Dans un monde en perpétuelle ébullition comment peut-on imaginer que ses enfants ne soient pas perdus ? Difficile d’avancer, difficile de se projeter, difficile de ne pas penser à hier, à avant-hier, à ces drames, ces cruautés gratuites qui se sont succédées en ne laissant de répit que des plages d’inquiétudes perdues entre deux terreurs ? Notre présent est donc embrumé par les horreurs du passé et leurs projections dans le futur, mais notre présent reste notre présent, celui à vivre, au maximum de chaque instant, car nous ne pouvons plus changer le cours des choses pas plus que nous ne pouvons intervenir sur le cours de demain. Soyons vivants, soyons présents et aimons notre présent, c’est là la plus belle des récompenses à offrir, c’est là la plus complète des façons de vivre, c’est notre cadeau pour notre Humanité et surtout pour nous, car nous sommes aussi des êtres de cette Humanité. Comment faire pour cela ? On ne peut aimer sans Amour, on ne peut recevoir sans donner, et c’est même pire, on ne peut donner sans l’abandon de recevoir quoi que ce soit en retour, non, l’Amour est Amour s’il nait unique, il grandit et se multiplie par sa division, l’Amour est une graine que l’on sème aux vents, même aux vents mauvais de la bêtise humaine. Pourrait-on parler de conneries sans que le terme ne soit trop dur ? Hélas, les mots resteront toujours de faibles remparts face à l’ignominie.

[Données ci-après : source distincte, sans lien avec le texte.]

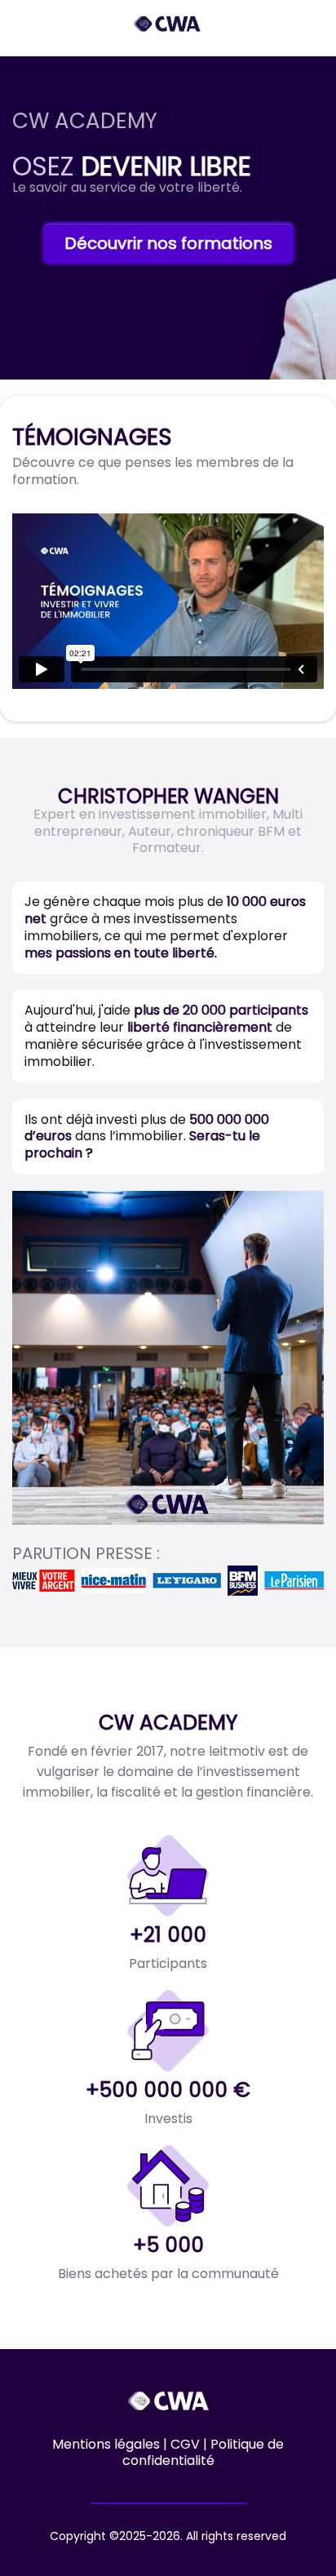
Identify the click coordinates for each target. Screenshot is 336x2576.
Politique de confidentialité (203, 2453)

Aimez, mais aimez avec un ’A’ majuscule, sans peur du ridicule, sans l’ombre d’un calcul, aimez jusqu’à l’abandon de vos forces, sans paresse mais avec tendresse, aimez mais aimez tout le monde, vous en particulier, on ne peut aimer l’autre si on ne s’aime pas soi, si l’on ne sème pas de cet amour-là. L’amour n’est pas en cage, l’amour est libre comme le vent, il s’engouffre partout comme lui, il noie comme l’eau, il brûle comme le feu et il serra la terre fertile de mille autres amours, de mille autres richesses. L’amour est notre bâton de pèlerin, il nous conduit à travers les chemins du monde, il nous soutient même dans les heures sombres, il nous porte bien plus que nous le portons, nous sommes les enfants d’amours, nous serons les parents d’amours tout comme nous le sommes aujourd’hui. Vivre n’est pas oublier, vivre c’est ne pas s’appesantir, ne pas retenir les vaisseaux de larmes du passé, apprenons à détacher leurs amarres, laissons-les partir et voguer vers l’océan du passé pour ne plus voir que les pas d’aujourd’hui, pour ne plus cueillir que les présents de notre présent. Qu’importe où est le futur, devant ou au-dessus de nous, le futur n’est pas là, il n’a pas sa place dans l’Amour du maintenant, ce serait calculer, ce serait hypothéquer sa vie que de la vivre en rêve. Vivre au présent, c’est ne pas avoir le temps pour autre chose, c’est vivre chaque instant dans son unicité, dans son souffle, c’est aimer mais aimer dans son absolu, c’est se donner le choix d’avancer et même de se planter, parce qu’on grandit de ses erreurs, parce la vie c’est aussi cela, un pas de travers pour apprendre à faire un pas droit, encore que droit ne veut rien dire, le chemin n’est jamais tracé à l’avance, le chemin est celui que nous dessinons à l’encre de nos pas, jour après jour, présent après présent. Il y a mille façon d’aimer, pourquoi donc hésiter ?            

Débranchez !

Quel que soit le jour, l’endroit, le moment, il y a toujours interaction d’évènements, forcément perturbations, deux êtres ne peuvent interagir de façon identique en permanence. Chacun a son rythme, son mode, son monde et dans notre monde de super communicants du très rapide et du presque immédiat, on a oublié combien ces choses-là étaient très importantes. Une lettre qui arrive, un message reçu, c’est une communication déposée sur l’étagère du bon vouloir, un mot en attente, qui sera vu, peut-être lu, parfois compris plus tard. C’est aussi une forme de respect, une moindre intrusion, on dépose et on laisse le choix à l’autre de lire lorsqu’il aura le temps ou le désir de prendre le temps. Trop de communications aujourd’hui sont quelque part égoïstes, elles sont injonctions, elles intiment l’ordre de communiquer, parce qu’un canal a décidé, parce qu’un acteur veut, en oubliant l’autre, en imposant ses envies. Serait-ce une accélération du temps ? Serait-ce notre manque de temps en perpétuelle expansion ? Serait-ce tout simplement nos moyens technologiques qui nous poussent en cela ?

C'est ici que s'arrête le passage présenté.